→ **EXERCISE REQUIREMENTS**
Rewrite the records as a numbered list, starting from the line containing "Where should I" and running through the end of the records, both ends included. Skip blank lines and leave the pictures out.

→ **RECORDED INFORMATION**
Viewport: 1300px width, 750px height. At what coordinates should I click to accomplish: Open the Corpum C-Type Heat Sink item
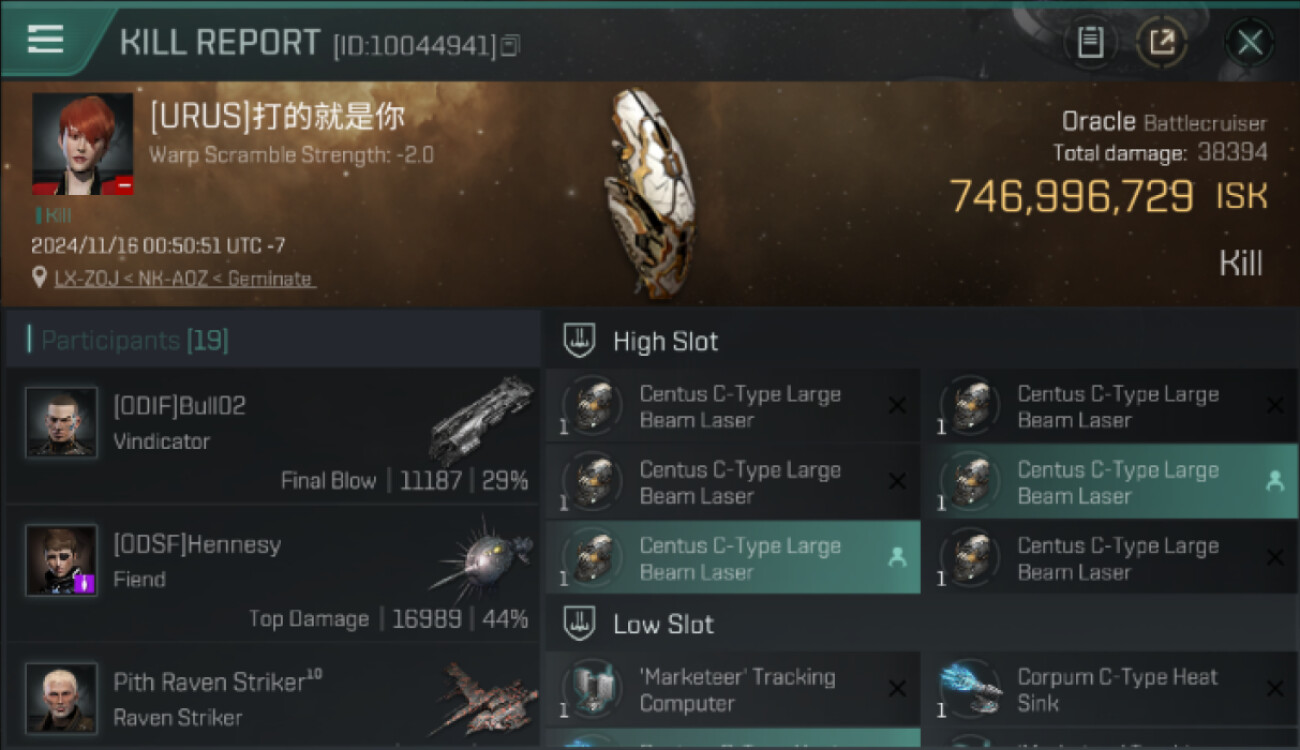click(1110, 689)
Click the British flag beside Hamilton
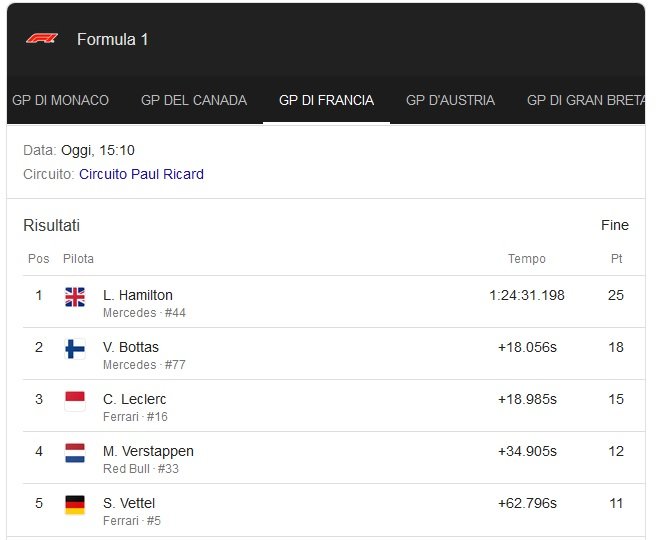This screenshot has height=540, width=657. [x=75, y=296]
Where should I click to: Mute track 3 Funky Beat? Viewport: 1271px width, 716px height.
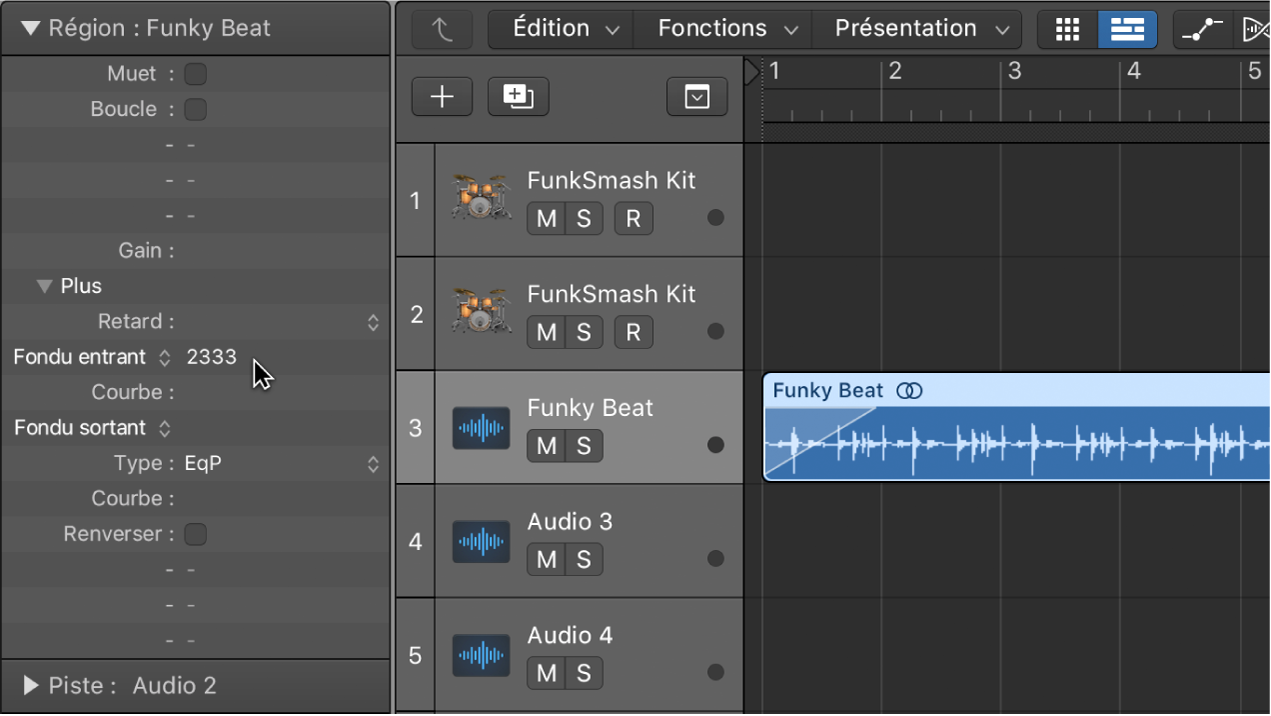(x=546, y=446)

→ **EXPECTED ANSWER**
1. Where should I click to: Mute track 3 Funky Beat? Viewport: 1271px width, 716px height.
2. (x=546, y=446)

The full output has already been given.